### EXERCISE DETAILS
Turn every line of the listing below into a numbered list, leaving out any blank lines.

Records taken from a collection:
>>>

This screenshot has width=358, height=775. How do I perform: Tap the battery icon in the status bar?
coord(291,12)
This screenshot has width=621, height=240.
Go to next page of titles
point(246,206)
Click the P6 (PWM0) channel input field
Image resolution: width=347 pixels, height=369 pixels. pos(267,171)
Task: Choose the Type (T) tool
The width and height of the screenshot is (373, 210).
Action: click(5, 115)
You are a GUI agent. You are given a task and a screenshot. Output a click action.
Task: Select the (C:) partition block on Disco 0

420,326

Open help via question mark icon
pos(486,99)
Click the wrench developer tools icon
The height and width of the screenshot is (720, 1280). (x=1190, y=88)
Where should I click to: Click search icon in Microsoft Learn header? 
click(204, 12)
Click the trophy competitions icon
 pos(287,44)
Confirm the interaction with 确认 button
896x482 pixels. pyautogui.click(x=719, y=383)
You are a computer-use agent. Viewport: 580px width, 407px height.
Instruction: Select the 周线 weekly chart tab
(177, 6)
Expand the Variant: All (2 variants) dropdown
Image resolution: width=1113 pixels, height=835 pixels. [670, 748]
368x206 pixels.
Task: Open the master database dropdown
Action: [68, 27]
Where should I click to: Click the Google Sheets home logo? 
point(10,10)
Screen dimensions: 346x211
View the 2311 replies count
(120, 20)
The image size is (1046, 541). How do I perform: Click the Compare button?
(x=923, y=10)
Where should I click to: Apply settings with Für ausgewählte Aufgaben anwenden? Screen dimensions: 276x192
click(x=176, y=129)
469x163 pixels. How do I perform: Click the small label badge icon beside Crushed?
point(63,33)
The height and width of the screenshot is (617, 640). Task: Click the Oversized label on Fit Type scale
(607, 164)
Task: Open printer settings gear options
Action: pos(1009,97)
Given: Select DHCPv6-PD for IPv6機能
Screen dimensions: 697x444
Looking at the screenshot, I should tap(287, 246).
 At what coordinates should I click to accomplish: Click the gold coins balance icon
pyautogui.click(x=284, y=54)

<<<

### RESPONSE TO THIS EXERCISE
1. This screenshot has width=358, height=775. How do I perform: Tap the battery icon in the status bar?
2. coord(291,12)
3. This screenshot has width=621, height=240.
4. Go to next page of titles
5. point(246,206)
6. Click the P6 (PWM0) channel input field
7. Image resolution: width=347 pixels, height=369 pixels. pos(267,171)
8. Task: Choose the Type (T) tool
9. The width and height of the screenshot is (373, 210).
10. Action: click(5, 115)
11. You are a GUI agent. You are given a task and a screenshot. Output a click action.
12. Task: Select the (C:) partition block on Disco 0
13. 420,326
14. Open help via question mark icon
15. pos(486,99)
16. Click the wrench developer tools icon
17. The height and width of the screenshot is (720, 1280). (x=1190, y=88)
18. Where should I click to: Click search icon in Microsoft Learn header? 
19. click(204, 12)
20. Click the trophy competitions icon
21.  pos(287,44)
22. Confirm the interaction with 确认 button
23. 896x482 pixels. pyautogui.click(x=719, y=383)
24. You are a computer-use agent. Viewport: 580px width, 407px height.
25. Instruction: Select the 周线 weekly chart tab
26. (177, 6)
27. Expand the Variant: All (2 variants) dropdown
28. Image resolution: width=1113 pixels, height=835 pixels. [670, 748]
29. 368x206 pixels.
30. Task: Open the master database dropdown
31. Action: [68, 27]
32. Where should I click to: Click the Google Sheets home logo? 
33. point(10,10)
34. Screen dimensions: 346x211
35. View the 2311 replies count
36. (120, 20)
37. The image size is (1046, 541). How do I perform: Click the Compare button?
38. (x=923, y=10)
39. Where should I click to: Apply settings with Für ausgewählte Aufgaben anwenden? Screen dimensions: 276x192
40. click(x=176, y=129)
41. 469x163 pixels. How do I perform: Click the small label badge icon beside Crushed?
42. point(63,33)
43. The height and width of the screenshot is (617, 640). Task: Click the Oversized label on Fit Type scale
44. (607, 164)
45. Task: Open printer settings gear options
46. Action: pos(1009,97)
47. Given: Select DHCPv6-PD for IPv6機能
48. Screen dimensions: 697x444
49. Looking at the screenshot, I should tap(287, 246).
50.  At what coordinates should I click to accomplish: Click the gold coins balance icon
51. pyautogui.click(x=284, y=54)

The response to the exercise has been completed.